++++ DANE DO ĆWICZENIA

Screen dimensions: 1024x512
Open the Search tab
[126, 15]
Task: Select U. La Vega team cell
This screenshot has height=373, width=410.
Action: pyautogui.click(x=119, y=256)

++++++++

SZCZEGÓŁY ZADANIA → Przepisz wszystkie pozycje powyżej, zamieniając „Open” na „Go to”. Reszta ma pozostać bez zmian.

WYNIK ZADANIA →
Screen dimensions: 1024x512
Go to the Search tab
[126, 15]
Task: Select U. La Vega team cell
This screenshot has height=373, width=410.
Action: pyautogui.click(x=119, y=256)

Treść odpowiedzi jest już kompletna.